Roteiro fraco, crítica esvaziada, atuações batidas; “Round 6” se tornou uma caricatura de si mesma
O maior sucesso dos streamings de todos os tempos está de volta para sua segunda temporada. “Round 6” (ou ‘Squid Game’) estreou dia 26 de dezembro, um presente ao telespectador que não terá sua ceia de Natal estragada por esse fiasco.

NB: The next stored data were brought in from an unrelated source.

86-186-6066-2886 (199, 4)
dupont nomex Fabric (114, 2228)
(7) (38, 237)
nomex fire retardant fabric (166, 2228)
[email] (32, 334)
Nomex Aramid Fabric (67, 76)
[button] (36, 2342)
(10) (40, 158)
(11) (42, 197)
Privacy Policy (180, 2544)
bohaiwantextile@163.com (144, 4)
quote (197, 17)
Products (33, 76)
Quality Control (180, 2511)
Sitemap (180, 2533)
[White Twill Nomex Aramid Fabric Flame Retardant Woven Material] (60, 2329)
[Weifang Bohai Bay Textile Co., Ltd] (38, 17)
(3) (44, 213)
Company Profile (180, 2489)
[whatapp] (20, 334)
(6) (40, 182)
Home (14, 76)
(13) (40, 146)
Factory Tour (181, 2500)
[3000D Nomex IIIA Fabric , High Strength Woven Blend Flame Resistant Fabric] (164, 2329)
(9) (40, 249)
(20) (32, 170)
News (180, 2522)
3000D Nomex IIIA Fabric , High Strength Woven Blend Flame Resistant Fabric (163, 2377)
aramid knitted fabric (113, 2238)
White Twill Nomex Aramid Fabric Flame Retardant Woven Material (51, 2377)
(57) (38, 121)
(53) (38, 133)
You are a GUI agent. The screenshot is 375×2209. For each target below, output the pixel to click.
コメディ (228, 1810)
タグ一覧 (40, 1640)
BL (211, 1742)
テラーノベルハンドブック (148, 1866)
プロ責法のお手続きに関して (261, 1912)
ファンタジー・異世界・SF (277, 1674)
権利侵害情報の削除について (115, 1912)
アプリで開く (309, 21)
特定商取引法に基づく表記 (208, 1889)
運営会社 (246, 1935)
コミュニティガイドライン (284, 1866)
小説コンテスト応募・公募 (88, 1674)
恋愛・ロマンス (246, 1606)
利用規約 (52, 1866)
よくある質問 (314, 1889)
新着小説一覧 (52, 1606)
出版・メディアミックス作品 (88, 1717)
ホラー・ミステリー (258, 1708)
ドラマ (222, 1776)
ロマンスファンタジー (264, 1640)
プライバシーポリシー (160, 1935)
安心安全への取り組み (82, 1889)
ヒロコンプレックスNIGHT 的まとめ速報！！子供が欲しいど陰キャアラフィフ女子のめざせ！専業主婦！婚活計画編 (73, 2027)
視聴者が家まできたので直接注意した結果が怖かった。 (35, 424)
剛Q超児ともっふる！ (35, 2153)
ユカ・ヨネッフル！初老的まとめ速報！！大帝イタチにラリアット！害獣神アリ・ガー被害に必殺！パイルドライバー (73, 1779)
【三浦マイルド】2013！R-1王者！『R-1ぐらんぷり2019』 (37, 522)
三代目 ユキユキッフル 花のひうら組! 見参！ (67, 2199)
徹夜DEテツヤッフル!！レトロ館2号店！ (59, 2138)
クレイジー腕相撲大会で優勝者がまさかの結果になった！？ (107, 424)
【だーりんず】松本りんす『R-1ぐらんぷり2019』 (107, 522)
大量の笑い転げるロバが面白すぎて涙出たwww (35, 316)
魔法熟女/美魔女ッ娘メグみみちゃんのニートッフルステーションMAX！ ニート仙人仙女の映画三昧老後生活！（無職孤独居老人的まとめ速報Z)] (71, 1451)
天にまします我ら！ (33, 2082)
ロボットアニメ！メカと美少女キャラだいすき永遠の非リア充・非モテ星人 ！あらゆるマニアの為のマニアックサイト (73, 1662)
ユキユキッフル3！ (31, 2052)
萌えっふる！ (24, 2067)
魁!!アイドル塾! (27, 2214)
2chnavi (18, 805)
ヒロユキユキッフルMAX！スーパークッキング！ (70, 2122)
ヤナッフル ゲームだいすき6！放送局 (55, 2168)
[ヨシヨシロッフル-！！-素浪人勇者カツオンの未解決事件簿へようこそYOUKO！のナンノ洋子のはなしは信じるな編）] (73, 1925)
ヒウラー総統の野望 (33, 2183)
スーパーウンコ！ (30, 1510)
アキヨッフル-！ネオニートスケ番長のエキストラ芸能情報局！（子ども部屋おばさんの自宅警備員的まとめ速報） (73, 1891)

Confira nossa review, sem spoilers, abaixo.
Tudo que você podia ser sem medo
“Ao fazer essa série, constantemente me perguntava: ‘Será que nós humanos temos o que é necessário para tirar o mundo desse caminho ladeira abaixo?’. Honestamente, eu não sei.”
Hwang Dong-hyuk, diretor de Round 6, para a Rolling Stone.

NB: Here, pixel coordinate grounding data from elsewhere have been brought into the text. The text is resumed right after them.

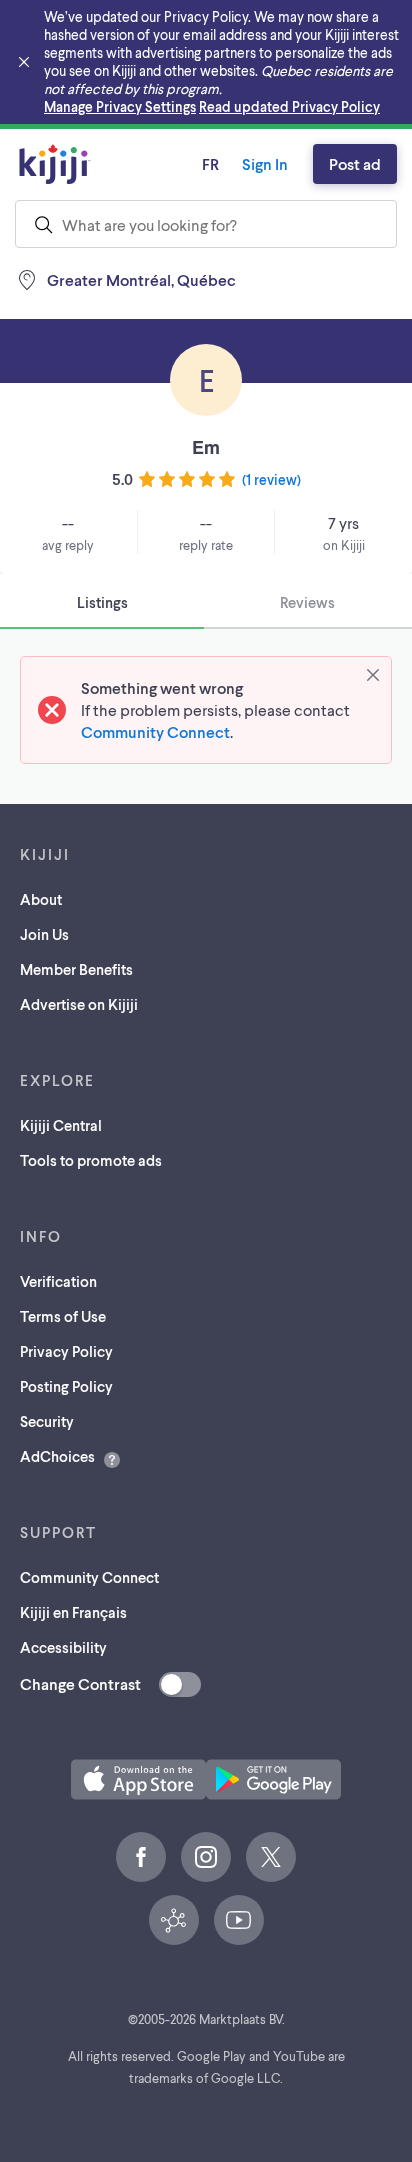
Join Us (44, 934)
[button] (138, 1779)
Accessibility (63, 1647)
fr (210, 163)
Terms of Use (63, 1316)
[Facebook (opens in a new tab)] (141, 1857)
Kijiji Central (61, 1125)
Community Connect (155, 731)
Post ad (355, 163)
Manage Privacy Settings (120, 106)
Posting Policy (66, 1386)
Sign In (265, 163)
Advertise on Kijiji (79, 1004)
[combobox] (206, 224)
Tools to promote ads (91, 1160)
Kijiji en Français (73, 1612)
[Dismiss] (373, 675)
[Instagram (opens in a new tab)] (206, 1857)
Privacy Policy (66, 1351)
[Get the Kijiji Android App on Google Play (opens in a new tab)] (273, 1779)
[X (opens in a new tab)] (271, 1857)
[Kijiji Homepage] (55, 164)
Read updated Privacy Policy (289, 106)
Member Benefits (76, 969)
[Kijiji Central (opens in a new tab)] (174, 1920)
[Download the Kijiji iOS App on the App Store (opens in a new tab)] (138, 1779)
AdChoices (57, 1456)
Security (47, 1421)
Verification (58, 1281)
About (41, 899)
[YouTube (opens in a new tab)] (239, 1920)
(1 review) (271, 479)
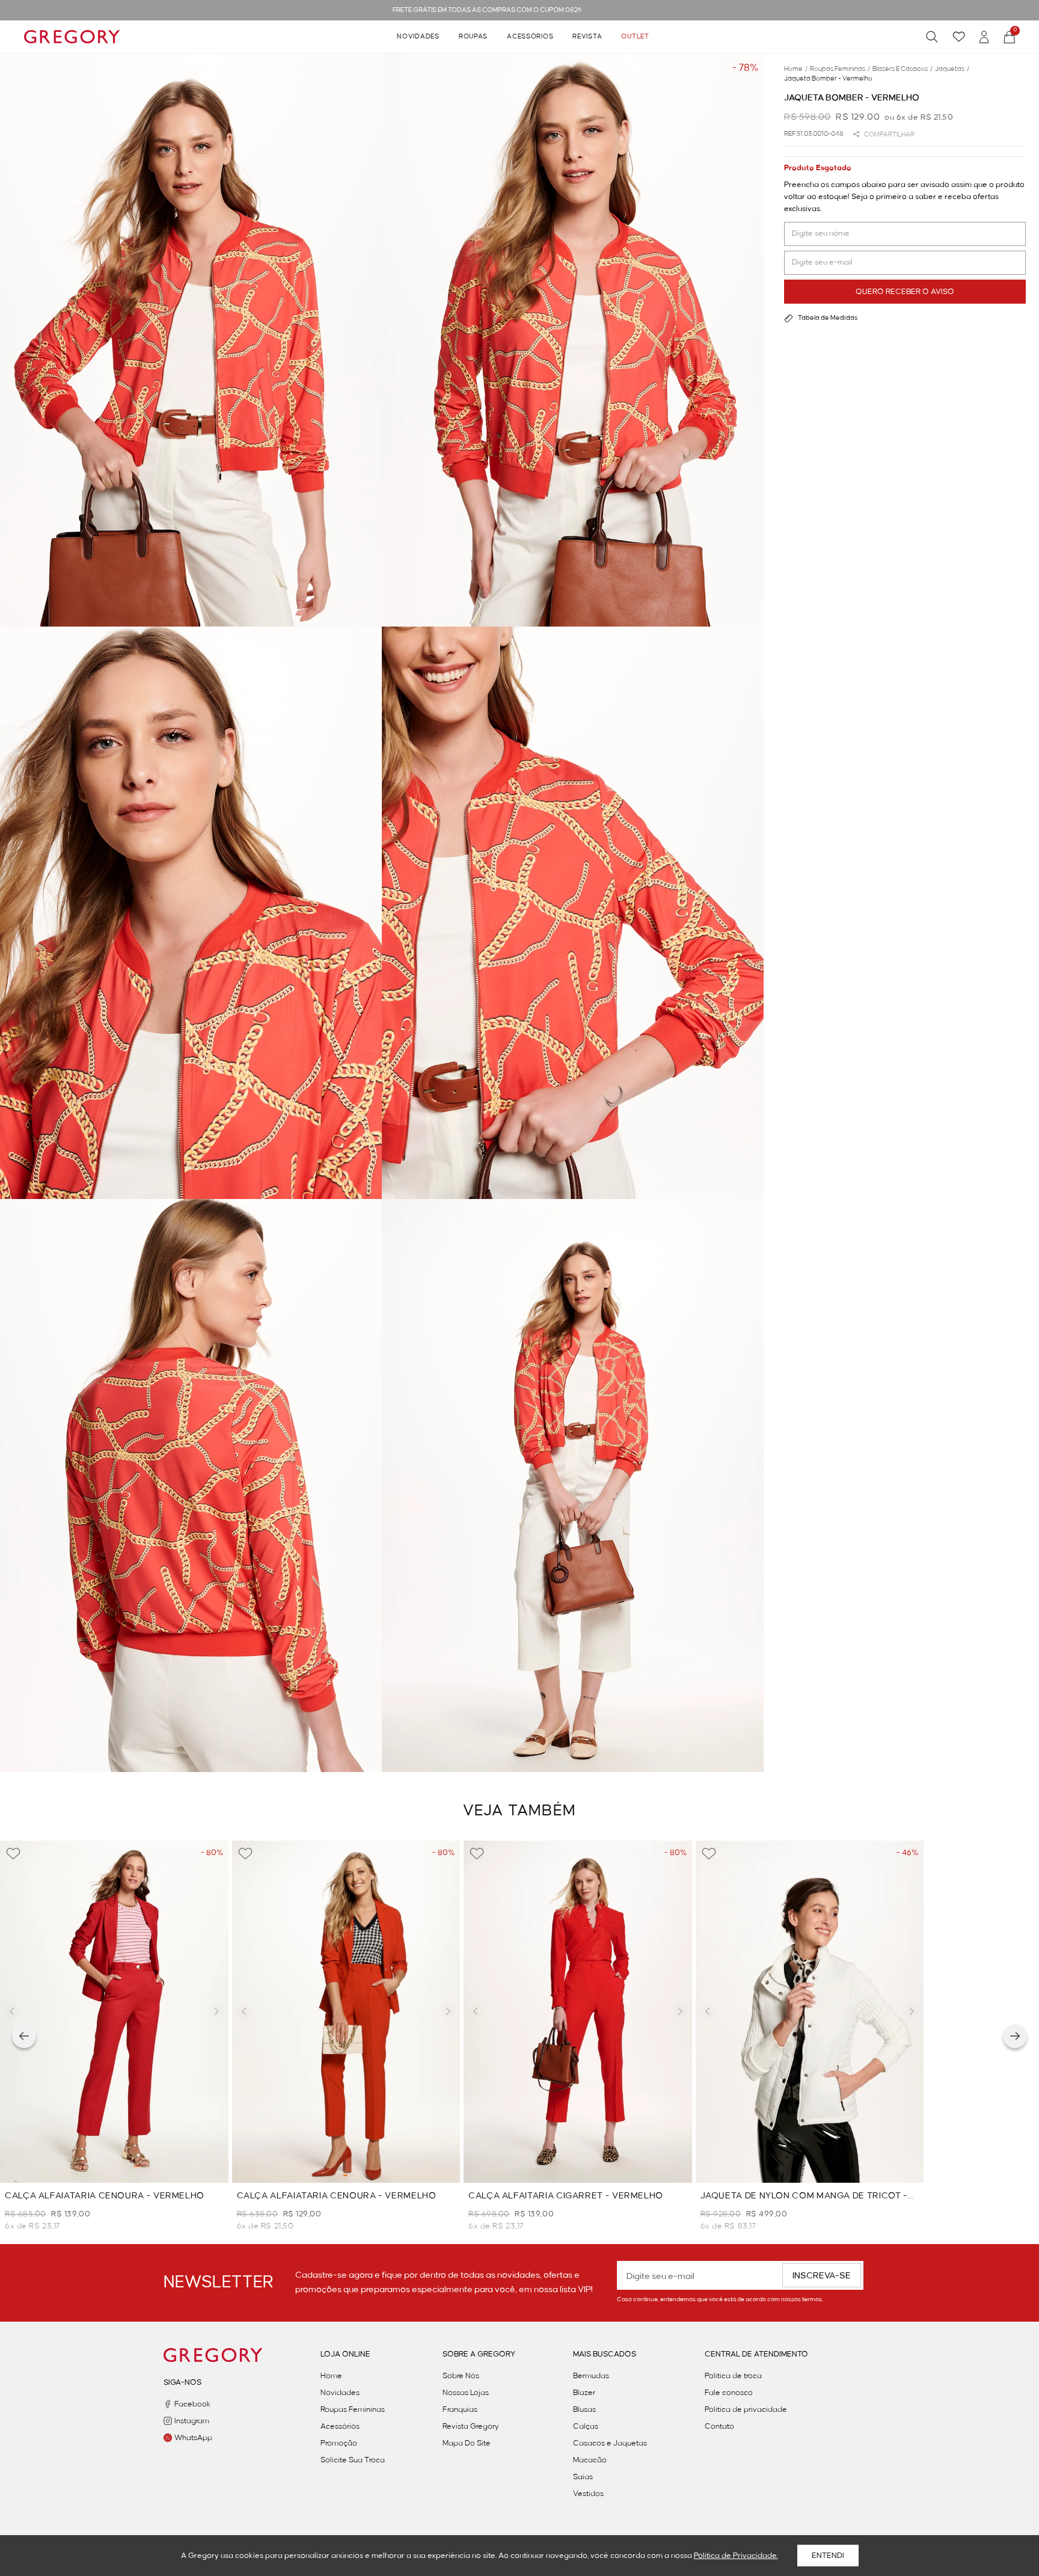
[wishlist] (958, 36)
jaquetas (952, 69)
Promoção (338, 2443)
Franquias (460, 2409)
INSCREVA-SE (821, 2276)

Com o sucesso explosivo de “Round 6” no streaming, quebrando todos os recordes que a Netflix quiçá jamais imaginava, uma segunda temporada já era dada como segura para todos; é a lei do dinheiro. Em recente entrevista para a Rolling Stone, seu diretor, Hwang Dong-hyuk, até admitiu bravamente que estava fazendo-o apenas por dinheiro. Esse não é o tipo de coisa que se diz, ao menos em público, e é apenas mais uma das montantes contradições que a série tem tecido para se enforcar.
Assim que saiu a primeira temporada, nós da Woo! fizemos uma review com saldo positivo para a série (nota 4.1), reconhecendo seus acertos e suas fraquezas, à altura já bem evidentes para qualquer adulto que faça parte de 99% da população da Terra; essa, vale ressaltar, não foi uma avaliação pensando em qualquer aspecto político, senão da qualidade da produção, muito embora seja impossível tecer qualquer análise ideologicamente isenta, ainda mais em produções em que esse é o cerne da trama — somos todos seres humanos, imbuídos de contradições, traídos pela linguagem.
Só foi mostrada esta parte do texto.